While it is possible (and desirable) to reduce the number and size of requests that a light client implementation send to full nodes, it is not possible to differentiate an “optimized light client” that reduces its number of requests to a minimum from a “wasteful light client”.
It is also not possible to detect when two light clients are actually controlled by the same user or the same machine, as we don’t want to introduce tracking, currencies (end users don’t want to pay just to access the chain), or proof of work.
For this reason, it is possible for a malicious actor to spawn a very large number of light clients and make them send tons of requests per second, with the objective of overload the full nodes and degrading the quality of service of the legitimate light client users. This is called a DoS or DDoS attack.
How this is traditionally solved
This problem is pretty similar to the problem of resisting (D)DoS attacks in a traditional web2 client-server architecture, where clients are equivalent to light clients and servers equivalent to the full nodes.
The way this problem is traditionally solved is by having an upper bound to the number of connections that a server maintains at any given time, and an upper bound to the number of simultaneous requests per connection. Doing so consequently puts an upper bound to the time for a request to be answered, and thus guarantees a minimum quality of service to each connection.
On top of this, the maintainer of the service then dynamically adds or removes servers based on the number of active clients.
If a large number of clients suddenly appears, the maintainer starts new servers in order to increase the total number of connections that can be maintained, and thus “absorb” the load.
In case of an attack, the maintainer of the service spends money running the additional servers, but the attacker also spends money sending the requests. “Resisting” the attack is then about waiting until the attacker gives up.
Adapting this solution to web3
The solution in the previous section can’t be applied as-is for web3 services, as nobody is here to dynamically add (or remove) “servers” when the load increases.
There might exist “manual” solutions such as having node operators automatically spawn new servers and making the treasury reimburse the cost of resisting a DoS attack. But they are tricky, as it is very hard to verify the amount of money requested, and doesn’t encourage reducing the resources consumption of a full node. This might even encourage full node operators to start DoS attacks themselves in order to get money in return.

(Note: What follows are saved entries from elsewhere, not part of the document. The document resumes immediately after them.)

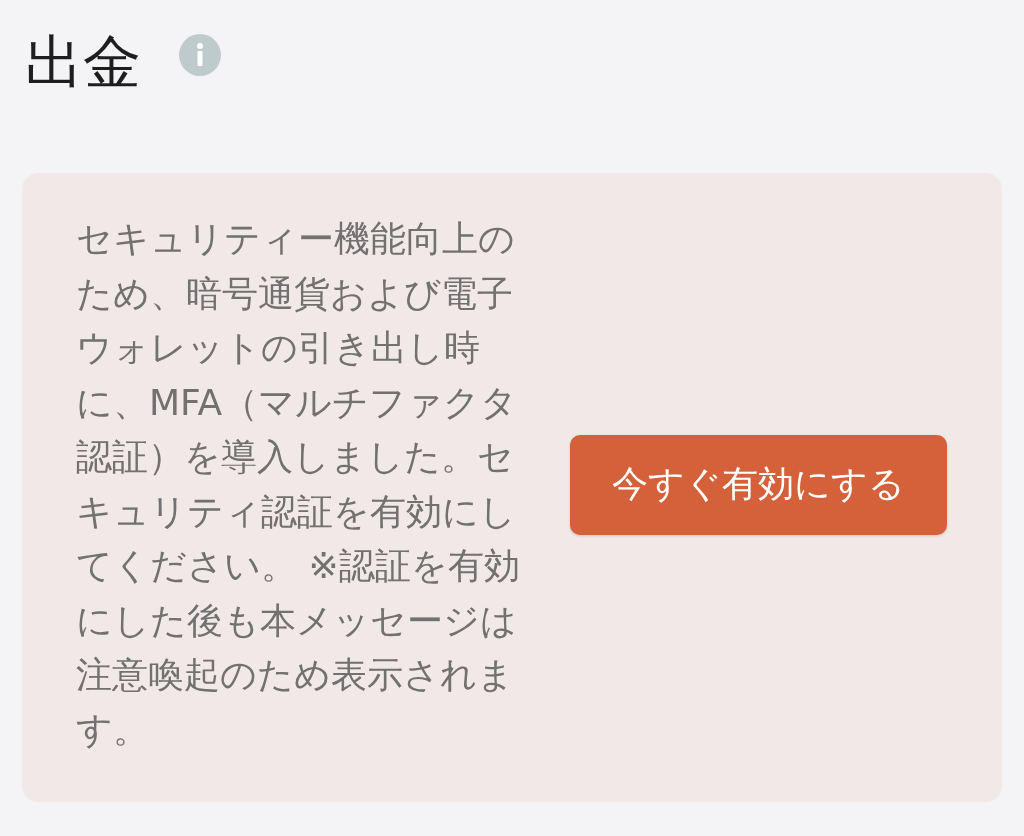  What do you see at coordinates (200, 55) in the screenshot?
I see `info-icon` at bounding box center [200, 55].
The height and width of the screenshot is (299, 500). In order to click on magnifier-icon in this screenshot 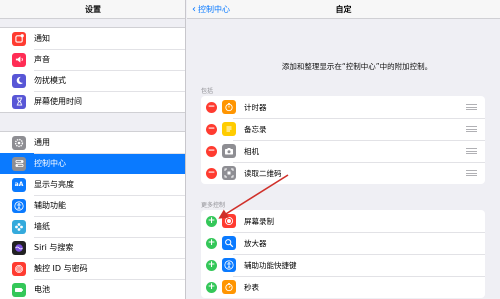, I will do `click(229, 243)`.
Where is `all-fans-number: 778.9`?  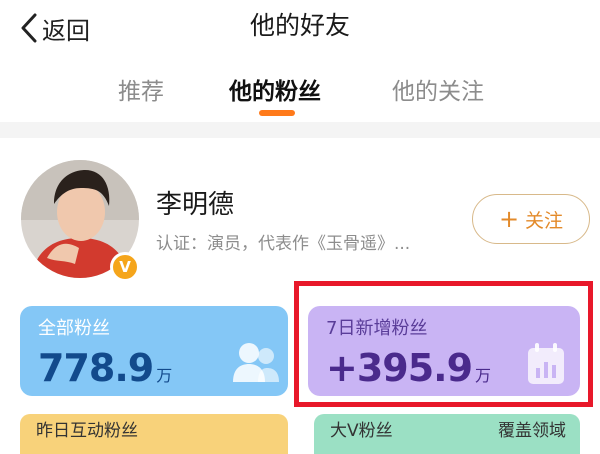 all-fans-number: 778.9 is located at coordinates (96, 368).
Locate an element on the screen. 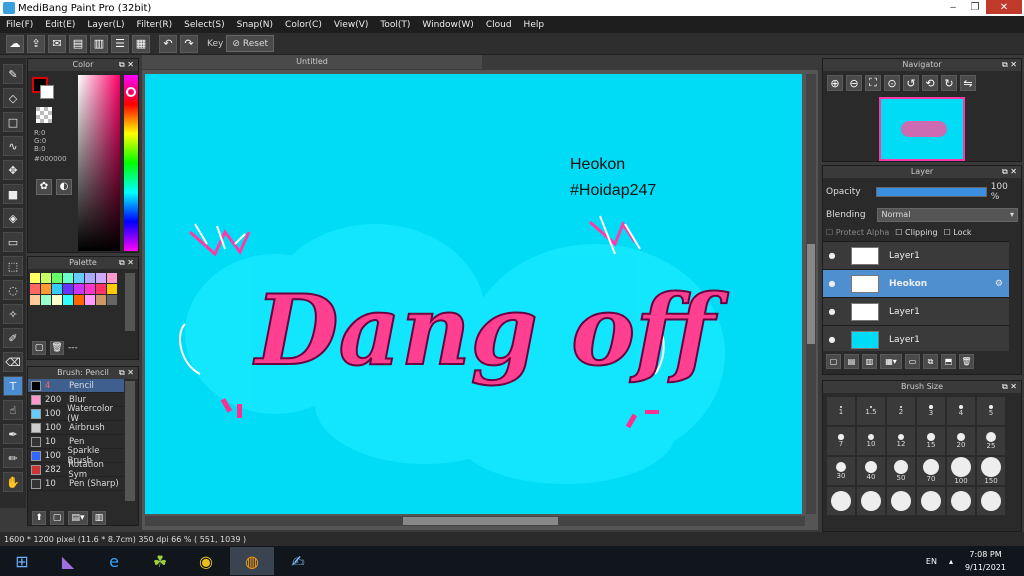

If we assume that the number of full nodes/servers can only be adjusted very slowly, then putting an upper bound to the simultaneous number of connection that each server maintains would make a DoS attack trivial, as the attacker could simply open as many connections as possible to all the full nodes that it can find until nobody can connect anymore.
(note: as mentioned in the problem statement, we don’t want to introduce measures such as filtering by IP)

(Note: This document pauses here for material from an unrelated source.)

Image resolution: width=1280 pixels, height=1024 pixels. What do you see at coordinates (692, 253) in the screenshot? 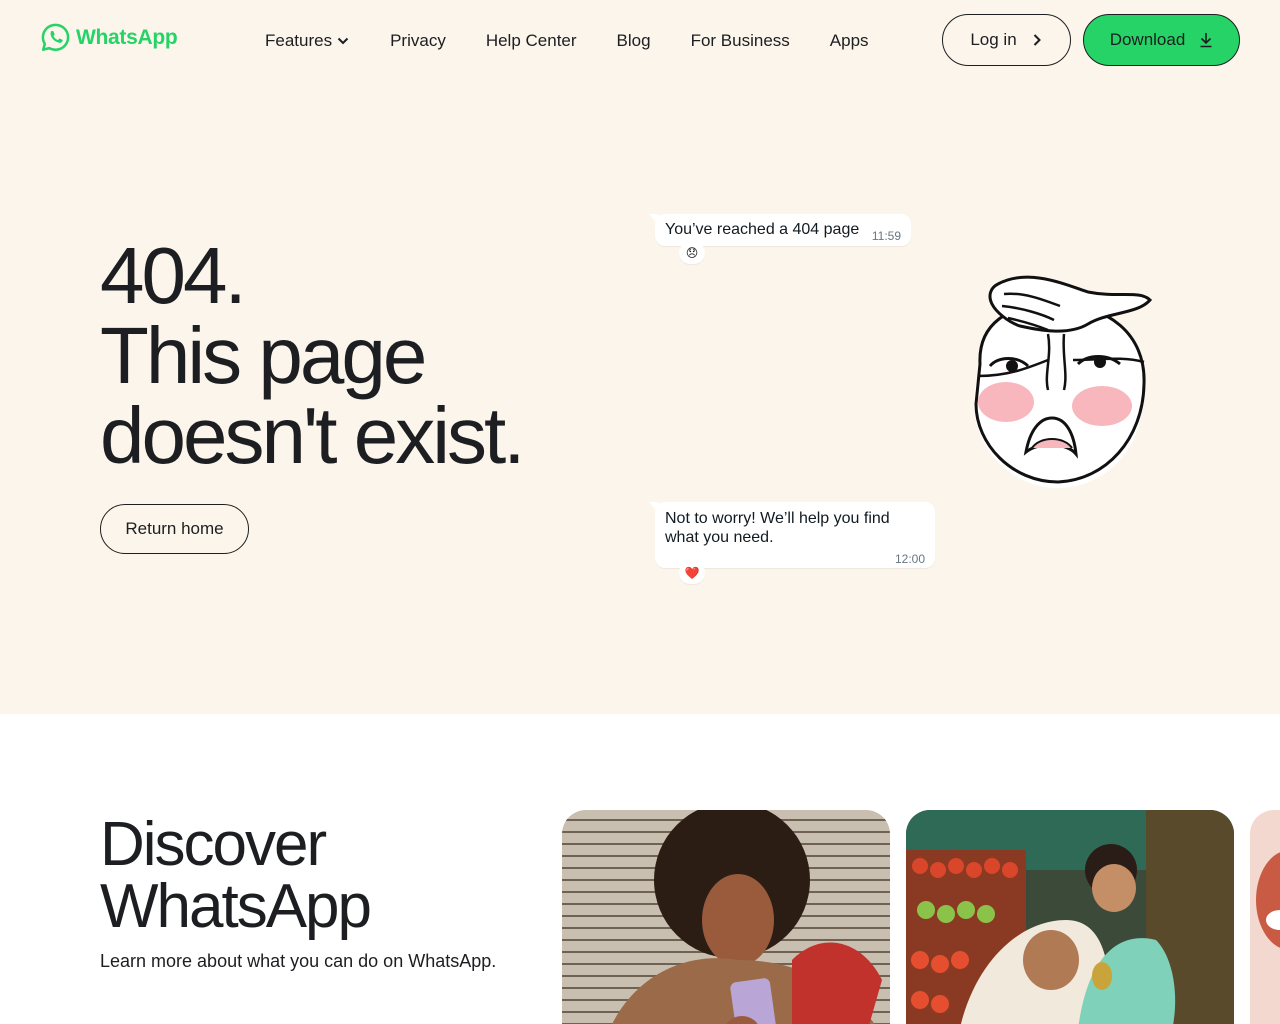
I see `sad-face-reaction: 😞` at bounding box center [692, 253].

Instead, there is no choice but making the number of connections per server unbounded.
(Note that, because each connection maintains some state, there is always some kind of upper bound derived from the amount of memory available. However this bound can in practice be in the order of several millions, which can basically be considered unbounded.)

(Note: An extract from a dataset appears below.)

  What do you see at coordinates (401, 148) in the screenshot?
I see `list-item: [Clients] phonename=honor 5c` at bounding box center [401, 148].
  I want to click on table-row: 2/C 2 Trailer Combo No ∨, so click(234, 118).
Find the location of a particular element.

Note that the number of simultaneous requests per connection should still be bounded, as this guarantees an equal distribution of resources per connection on each full node. This reduces from two to one the degrees of magnitude of how powerful an attack can be.
Topology
Leaving the number of connections per full node unbounded means that an attack could target specific full nodes and is guaranteed to basically render them useless, as opposed to spreading the attack over all the full nodes.
However, because light clients randomly choose the full nodes they connect to, and that this connectivity is kept secret, it isn’t possible for an attacker to target one specific light client, and thus having a targeted attack seems counter-productive.
Light clients should however periodically disconnect from the full node with the highest response time, as this could be an indication that it is under attack.
Conclusions
Here are the conclusions:
-
There shouldn’t be any limit to the number of light client connections a full node simultaneously maintains (currently there’s a limit at 200 I believe).
-
Each light client should be limited to one request simultaneously on each full node.
-
The code of the full node that handles light clients should be bounded in terms of CPU, bandwidth, and memory, in order to protect the rest of the full node (i.e. the block verification and authorship, the connections with the other full node, the JSON-RPC server, etc.). While this seems complicated, it is easily done by making sure that all the light-client-related-stuff is processed by at most N tasks.
-
It is really important for light clients to randomly choose who they connect to, as it protects them from targeted attacks.
-
Ideally there should be network monitoring systems that allow “us” (the community) to react to the network being overwhelmed without being caught by surprise.